本研究发现IPA干预可降低DSS诱导急性UC小鼠模型DAI评分，说明IPA对急性UC小鼠的临床症状有明显改善作用。DSS造模成功后，小鼠结肠组织中TNF-α、IL-6、IL-1β水平均明显升高。IL-1β是早期炎症反应标志物，能进一步引起IL-6、TNF-α等多种炎性因子产生[10]。大量TNF-α破坏细胞紧密连接，增加肠道上皮通透性，促进炎性肠病的发展[11]。而IL-6是单核巨噬细胞所产生的重要促炎细胞因子，可促进中性粒细胞向炎性部位浸润，并使下游转录激活因子3磷酸化，引起组织局部免疫功能失调[12]。本研究IPA各剂量组结肠组织中TNF-α、IL-6、IL-1β表达水平明显降低，表明IPA可以通过抑制促炎细胞因子表达从而减轻结肠的炎症反应。MPO主要由中性粒细胞产生，可间接反映组织炎症严重程度[13]。本研究发现IPA能够降低DSS造模后小鼠血清及结肠组织MPO水平，说明IPA能一定程度减轻UC的局部和全身炎症反应。

从病理结果来看，DSS造模后小鼠结肠黏膜层完整性被破坏，部分肠道腺体消失，同时伴随以中性粒细胞和淋巴细胞为主的大量炎性细胞浸润，并可见隐窝脓肿出现。而当IPA干预后，小鼠结肠黏膜层结构基本恢复完整，炎性细胞浸润明显减少，与MPO减少的结果相一致，同时杯状细胞较DSS造模组明显增加。

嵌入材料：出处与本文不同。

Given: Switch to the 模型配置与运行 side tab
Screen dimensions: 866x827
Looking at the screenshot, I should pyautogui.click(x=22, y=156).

NF-κB是参与炎症反应相关基因转录调控的核转录因子，p65和p50亚单位组成的异二聚体是其发挥作用的常见形式。p-NF-κB p65具有显著的促炎特性，可促进多种炎性因子基因的转录，在UC发病中起关键作用。本研究结果发现，IPA干预后p-NF-κB p65比例减低，表明IPA可抑制NF-κB信号通路中NF-κB p65的磷酸化，发挥其对UC的保护作用。

综上，IPA可降低DSS诱导急性UC小鼠结肠组织中炎性细胞因子含量，减少DSS造成的组织损伤，作用机制可能与抑制NF-κB p65磷酸化有关。